RARITAN, N.J., August 21, 2008 /PRNewswire/ -- Johnson & Johnson Pharmaceutical Research & Development, L.L.C. (J&JPRD) today announced that the U.S. Food and Drug Administration (FDA) requires additional information before it will approve the company's New Drug Application (NDA) for Doribax (doripenem for injection) for the treatment of hospital-acquired pneumonia, also known as nosocomial pneumonia (NP), including ventilator-associated pneumonia (VAP).

In response to the J&JPRD application seeking approval for Doribax for the additional indication of the treatment of NP, including VAP, the FDA issued a Complete Response letter outlining the actions necessary to address outstanding issues.

J&JPRD is reviewing the agency's letter and will work to resolve any outstanding questions. The NDA for Doribax for the treatment of NP, including VAP, was submitted to the FDA in June 2007.

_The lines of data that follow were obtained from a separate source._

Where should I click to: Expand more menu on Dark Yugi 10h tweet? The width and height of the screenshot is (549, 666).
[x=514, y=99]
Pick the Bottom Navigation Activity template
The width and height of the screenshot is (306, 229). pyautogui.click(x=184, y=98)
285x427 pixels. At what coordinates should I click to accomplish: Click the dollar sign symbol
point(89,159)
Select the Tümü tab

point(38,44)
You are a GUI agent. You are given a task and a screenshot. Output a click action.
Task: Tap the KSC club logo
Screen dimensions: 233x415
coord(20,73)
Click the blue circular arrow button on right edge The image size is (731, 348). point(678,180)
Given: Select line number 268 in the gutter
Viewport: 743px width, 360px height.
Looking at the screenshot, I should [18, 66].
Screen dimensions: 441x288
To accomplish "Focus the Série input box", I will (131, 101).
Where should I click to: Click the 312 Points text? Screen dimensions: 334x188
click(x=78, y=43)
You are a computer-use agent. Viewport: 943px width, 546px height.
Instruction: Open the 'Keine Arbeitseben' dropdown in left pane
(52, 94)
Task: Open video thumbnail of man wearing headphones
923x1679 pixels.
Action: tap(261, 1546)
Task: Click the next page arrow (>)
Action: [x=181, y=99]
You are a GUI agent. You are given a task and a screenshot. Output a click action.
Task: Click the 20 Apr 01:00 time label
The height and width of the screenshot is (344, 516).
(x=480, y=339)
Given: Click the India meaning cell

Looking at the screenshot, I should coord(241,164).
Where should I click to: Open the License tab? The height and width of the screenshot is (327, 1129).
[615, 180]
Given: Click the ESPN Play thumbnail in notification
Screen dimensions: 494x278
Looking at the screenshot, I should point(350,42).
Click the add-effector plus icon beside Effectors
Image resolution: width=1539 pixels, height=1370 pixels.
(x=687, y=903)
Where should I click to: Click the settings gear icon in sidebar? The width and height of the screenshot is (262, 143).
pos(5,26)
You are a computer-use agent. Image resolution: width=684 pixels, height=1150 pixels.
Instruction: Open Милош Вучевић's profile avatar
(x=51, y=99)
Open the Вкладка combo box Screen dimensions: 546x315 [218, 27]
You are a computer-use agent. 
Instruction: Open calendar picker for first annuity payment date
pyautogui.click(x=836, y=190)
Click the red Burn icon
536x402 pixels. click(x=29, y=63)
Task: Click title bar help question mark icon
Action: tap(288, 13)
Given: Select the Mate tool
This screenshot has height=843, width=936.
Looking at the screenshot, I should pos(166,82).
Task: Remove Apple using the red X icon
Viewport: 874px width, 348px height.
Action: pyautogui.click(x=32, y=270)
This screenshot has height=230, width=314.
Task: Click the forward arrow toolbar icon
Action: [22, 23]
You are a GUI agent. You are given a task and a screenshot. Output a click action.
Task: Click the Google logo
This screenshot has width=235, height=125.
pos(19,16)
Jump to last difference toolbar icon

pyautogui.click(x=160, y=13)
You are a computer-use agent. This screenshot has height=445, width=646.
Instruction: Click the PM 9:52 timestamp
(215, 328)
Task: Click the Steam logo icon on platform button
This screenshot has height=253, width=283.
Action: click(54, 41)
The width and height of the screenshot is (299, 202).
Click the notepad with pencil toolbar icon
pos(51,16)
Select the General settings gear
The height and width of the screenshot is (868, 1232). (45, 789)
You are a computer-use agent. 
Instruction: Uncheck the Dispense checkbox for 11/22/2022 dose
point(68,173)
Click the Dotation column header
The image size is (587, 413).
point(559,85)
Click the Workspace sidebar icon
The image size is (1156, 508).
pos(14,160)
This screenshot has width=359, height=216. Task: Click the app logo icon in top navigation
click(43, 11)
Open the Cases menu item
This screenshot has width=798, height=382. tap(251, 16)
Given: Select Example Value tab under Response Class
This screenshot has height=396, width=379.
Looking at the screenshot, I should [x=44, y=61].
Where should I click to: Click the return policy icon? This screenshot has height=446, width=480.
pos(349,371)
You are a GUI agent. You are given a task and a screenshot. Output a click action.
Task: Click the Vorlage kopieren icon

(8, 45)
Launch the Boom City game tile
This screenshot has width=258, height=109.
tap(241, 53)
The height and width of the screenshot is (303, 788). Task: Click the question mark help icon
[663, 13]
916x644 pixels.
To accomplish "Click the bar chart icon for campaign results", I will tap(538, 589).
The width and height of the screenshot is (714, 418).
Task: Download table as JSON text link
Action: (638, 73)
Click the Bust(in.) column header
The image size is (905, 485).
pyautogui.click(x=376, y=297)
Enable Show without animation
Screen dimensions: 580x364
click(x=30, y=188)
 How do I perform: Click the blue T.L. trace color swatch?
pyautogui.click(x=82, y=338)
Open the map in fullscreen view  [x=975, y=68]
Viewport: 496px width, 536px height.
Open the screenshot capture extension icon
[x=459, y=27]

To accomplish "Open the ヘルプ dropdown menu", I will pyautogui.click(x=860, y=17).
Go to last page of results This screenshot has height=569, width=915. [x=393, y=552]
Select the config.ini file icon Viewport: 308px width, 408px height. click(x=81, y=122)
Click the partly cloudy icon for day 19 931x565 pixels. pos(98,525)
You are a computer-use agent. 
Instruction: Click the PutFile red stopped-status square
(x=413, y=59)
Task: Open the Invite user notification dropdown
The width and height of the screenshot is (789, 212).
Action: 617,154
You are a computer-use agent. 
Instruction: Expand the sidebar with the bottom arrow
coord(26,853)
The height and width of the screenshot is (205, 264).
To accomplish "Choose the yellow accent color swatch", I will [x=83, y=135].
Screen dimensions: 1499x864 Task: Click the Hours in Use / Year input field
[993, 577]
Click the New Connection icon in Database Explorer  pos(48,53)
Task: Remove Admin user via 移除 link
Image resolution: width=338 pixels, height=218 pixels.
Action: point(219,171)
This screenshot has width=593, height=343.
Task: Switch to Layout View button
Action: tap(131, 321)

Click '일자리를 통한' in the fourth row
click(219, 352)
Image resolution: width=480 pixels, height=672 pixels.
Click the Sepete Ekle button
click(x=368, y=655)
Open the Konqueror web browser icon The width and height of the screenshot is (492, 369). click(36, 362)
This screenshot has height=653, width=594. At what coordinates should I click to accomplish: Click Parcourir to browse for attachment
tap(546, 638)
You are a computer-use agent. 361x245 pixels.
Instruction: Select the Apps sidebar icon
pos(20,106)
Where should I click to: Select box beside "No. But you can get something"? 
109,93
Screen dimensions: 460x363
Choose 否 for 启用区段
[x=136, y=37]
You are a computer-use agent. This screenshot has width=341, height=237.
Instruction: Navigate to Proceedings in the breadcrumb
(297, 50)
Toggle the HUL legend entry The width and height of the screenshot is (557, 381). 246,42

The NDA for Doribax for the treatment of NP, including VAP, was the subject of a July 16, 2008 U.S. Food and Drug Administration Anti-Infective Drugs Advisory Committee. Based on data presented from two large nosocomial pneumonia trials, the committee voted that 500 mg of Doribax at both the one-hour and four-hour infusion regimens were safe (8-5) and effective (7-6) in the treatment of NP, including VAP. The committee did not agree that the non-inferiority margin for the Doribax NP trials was appropriately justified, nor did it agree on the appropriate margin for NP trials in general. J&JPRD is confident in the NP data submitted and will work with the FDA to address the issues raised in the Complete Response letter.

Doribax is an intravenous (IV) antibiotic for hospital use, and belongs to a class of antibacterial drugs called carbapenems. Carbapenems are important antibiotics to treat serious -- and sometimes life-threatening -- infections caused by a broad range of bacteria, which are characterized as Gram-negative and Gram-positive, based on a classification process that is used to identify the specific type of bacteria.

Doribax was approved in the U.S. in October 2007 for the treatment of complicated intra-abdominal infections (cIAI) and complicated urinary tract infections (cUTI), including pyelonephritis, due to susceptible bacteria, and is marketed by Ortho-McNeil, Division of Ortho-McNeil-Janssen Pharmaceuticals, Inc. Doribax also is approved in Europe and Russia for cIAI, cUTI and NP, including VAP. Doripenem is licensed from Shionogi & Co., Ltd.

Indications

Doribax is indicated as a single agent for the treatment of: complicated intra-abdominal infections caused by susceptible strains of E. coli, K. pneumoniae, P. aeruginosa, B. caccae, B. fragilis, B. thetaiotaomicron, B. uniformis, B. vulgatus, S. intermedius, S. constellatus or P. micros, and for the treatment of complicated urinary tract infections, including pyelonephritis, caused by susceptible strains of E. coli, including cases with concurrent bacteremia, K. pneumoniae, P. mirabilis, P. aeruginosa, or A. baumannii.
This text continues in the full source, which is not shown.